* WHAT IS NEEDED:
Filter the entries below, keeping only lines with the word "named".

───── MATERIALS PROVIDED ─────

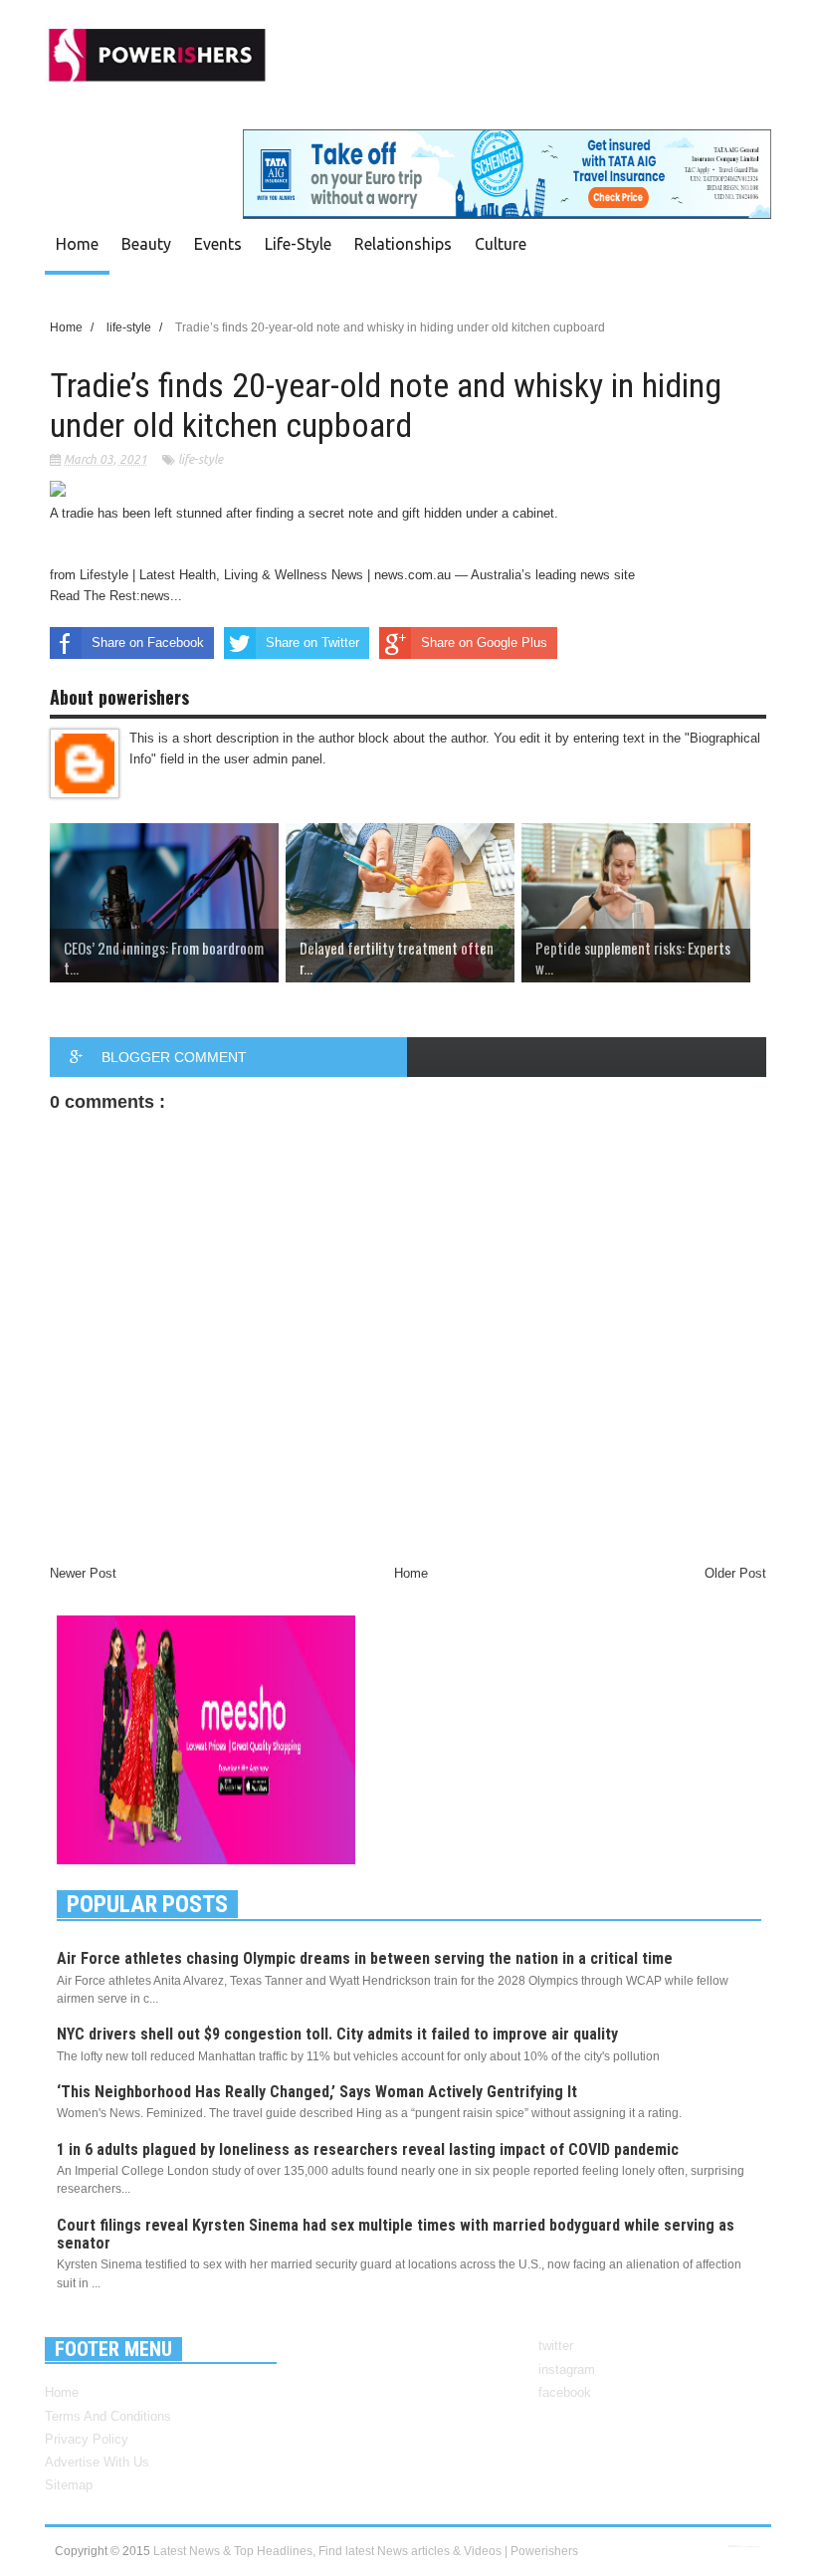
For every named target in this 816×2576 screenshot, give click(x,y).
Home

─────
───── MATERIALS PROVIDED ─────

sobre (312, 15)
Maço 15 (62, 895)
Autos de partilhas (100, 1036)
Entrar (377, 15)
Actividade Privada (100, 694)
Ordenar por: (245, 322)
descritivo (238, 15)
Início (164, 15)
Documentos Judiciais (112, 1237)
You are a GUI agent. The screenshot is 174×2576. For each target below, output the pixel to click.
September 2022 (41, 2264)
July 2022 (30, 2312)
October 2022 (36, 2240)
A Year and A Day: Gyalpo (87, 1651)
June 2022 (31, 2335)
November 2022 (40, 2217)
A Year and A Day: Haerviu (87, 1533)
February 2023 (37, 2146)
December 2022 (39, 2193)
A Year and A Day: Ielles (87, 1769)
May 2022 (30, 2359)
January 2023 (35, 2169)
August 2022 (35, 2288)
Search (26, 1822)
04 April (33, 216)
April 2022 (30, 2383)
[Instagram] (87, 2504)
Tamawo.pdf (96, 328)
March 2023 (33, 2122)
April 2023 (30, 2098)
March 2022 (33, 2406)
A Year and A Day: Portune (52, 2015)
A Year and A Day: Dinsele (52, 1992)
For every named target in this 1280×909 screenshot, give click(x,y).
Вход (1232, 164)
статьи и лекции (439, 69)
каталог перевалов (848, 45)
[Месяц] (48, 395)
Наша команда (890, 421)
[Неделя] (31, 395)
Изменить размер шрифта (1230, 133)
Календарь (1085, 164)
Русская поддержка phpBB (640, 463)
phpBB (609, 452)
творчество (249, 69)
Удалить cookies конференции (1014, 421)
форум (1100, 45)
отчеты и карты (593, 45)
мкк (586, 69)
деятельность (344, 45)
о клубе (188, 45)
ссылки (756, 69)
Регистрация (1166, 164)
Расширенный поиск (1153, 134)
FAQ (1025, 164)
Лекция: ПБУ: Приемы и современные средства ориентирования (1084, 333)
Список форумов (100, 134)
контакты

─────

* SOLUTION TO THE PROBLEM:
For every named target in this 816×2576 screenshot, give click(x,y).
For every named target in this 1280×909 screenshot, give click(x,y).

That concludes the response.